Debt-related anti-avoidance provisions 

Section 42(8)2, in its current guise, provides as follows:3 

  • Where the Seller disposes of any asset which secures any debt to a company in terms of an asset-for-share transaction, and  
  • that debt was incurred by the Seller;  
  • more than 18 months before the disposal; or 
  • within a period of 18 months before the disposal and that debt was incurred by the Seller at the same time as that asset was acquired; and  
  • the Purchaser assumes that debt (i.e. the debt which secures the asset) as part and parcel of the section 42 transaction; 
  • the Seller must, upon the disposal of any equity share acquired by it in the Purchaser (in terms of the original section 42 transaction i.e. an equity share issued to it by the Purchaser) and notwithstanding the fact that the person may be liable as surety for the payment of the debt;  
  • treat so much of the face value of that debt as relates to the equity share, where the equity shares are held as a capital asset, as a return of capital in respect of that equity share that accrues to that person (i.e. the Seller) immediately before the disposal by that person of that equity share. 

The reason for section 42(8) is quite apparent i.e. it is to prevent a loss to the fiscus through an artificial capital loss being created on fully geared assets. This flows from the base cost allocated to assets acquired with debt funding. The concept and practical application of section 42(8) is best explained by way of a simple example. 

Example 1 

Person A borrows R10 million from a bank. 

Person A uses the bank funding to acquire a capital asset for R10 million (i.e. a fully geared asset). 

The asset appreciates in value to R15 million. Assume that the outstanding loan is still R10 million at this stage. 

Person A incorporates a company (“Company A”) and disposes of the asset to Company A in terms of section 42. Company A settles the purchase price by assuming the qualifying debt and issuing equity shares to Person A. 

As a result of the application of section 42, Person A’s base cost for the equity shares issued to him in Company A is R10 million (i.e. equal to the base cost of the asset transferred). However, the market value of the equity shares held by him in Company A is only R5 million (i.e. R15 million asset less the R10 million loan).   

Person A subsequently disposes of the equity shares in Company A for an amount equal to their value i.e.
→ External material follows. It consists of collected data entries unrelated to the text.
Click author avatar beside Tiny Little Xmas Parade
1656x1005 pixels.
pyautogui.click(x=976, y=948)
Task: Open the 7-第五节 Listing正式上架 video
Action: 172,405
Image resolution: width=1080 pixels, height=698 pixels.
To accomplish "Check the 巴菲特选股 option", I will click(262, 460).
R5 million. In terms of general principles, Person A realises a capital loss of R5 million (i.e. R5 million proceeds minus R10 million base cost). However, section 42(8) would apply and lead to the following tax consequences. 
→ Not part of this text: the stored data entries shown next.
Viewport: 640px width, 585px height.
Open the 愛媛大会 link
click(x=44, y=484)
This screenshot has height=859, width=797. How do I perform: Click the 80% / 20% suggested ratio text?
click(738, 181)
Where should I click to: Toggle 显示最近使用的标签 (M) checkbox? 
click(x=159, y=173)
Immediately prior to the disposal by Person A of the Company A equity shares, the face value of the debt that relates to said equity shares (i.e. R 10 million) is treated as a return of capital in respect of those equity shares. Practically speaking, in terms of paragraph 76B(2) of the Eighth Schedule, the return of capital would reduce the base cost of the equity shares in the hands of Person A to nil.  Person A would now have a capital gain of R5 million (i.e. R5 million proceeds minus Rnil base cost). 

One cannot fault the commercial outcome as a result of section 42(8) applying in this instance i.e. Person A is taxed on the subsequent growth in value of the asset acquired. 
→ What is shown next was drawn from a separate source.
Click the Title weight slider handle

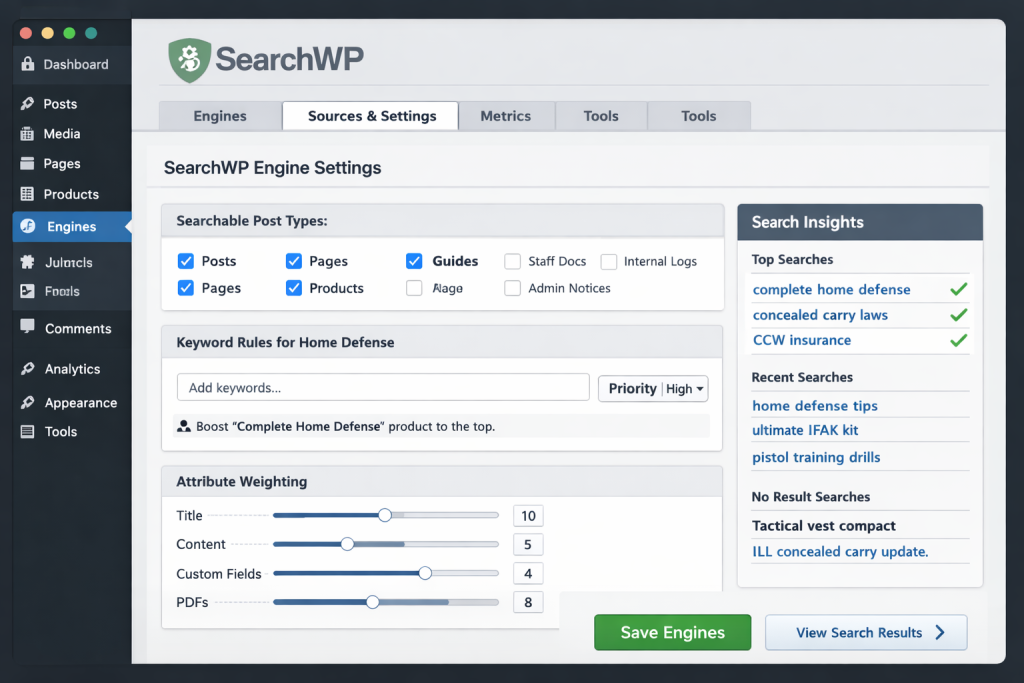coord(385,515)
The purpose of this article is to consider the impact of section 42(8) in instances where the assumed debt has, after the section 42 transaction, been settled in full. Depending on the interpretation of the phrase “treat so much of the face value of that debt as relates to the equity share” section 42(8) could, ostensibly, lead to an additional tax burden. Again, this concept is best explained by way of an example. 

Example 2 

The facts are similar to Example 1. 

However, in this example, at the time the disposal of the equity shares occurs, the debt assumed (as part and parcel of the original section 42 transaction) has been settled in full by Company A.   

In Example 1, at the time of disposal, Company A had an asset of R15 million and debt of R10 million (market value of the equity shares are R5 million).   

In terms of Example 2, however, Company A has an asset of R15 million and debt of nil. Therefore, commercially speaking, the settlement of the debt by Company A (in the period subsequent to it acquiring same as part and parcel of the section 42 transaction) should mean an increase in the market value of the equity shares held in Company A. In this example, the market value of the equity shares will have grown to R15 million. The disposal will be for R15 million.  

The interpretational issue at the core of this article relates to the time that one considers “the face value of that debt”, i.e. is it at the point in time of the original section 42 transaction, or at the point in time immediately before the disposal transaction?   

Put differently, does the fact that the qualifying debt assumed no longer exists at the time of disposal of the equity shares still lead thereto that the application of section 42(8) would wipe out the base cost? The tax consequences will be materially different, dependant on the interpretation applied. 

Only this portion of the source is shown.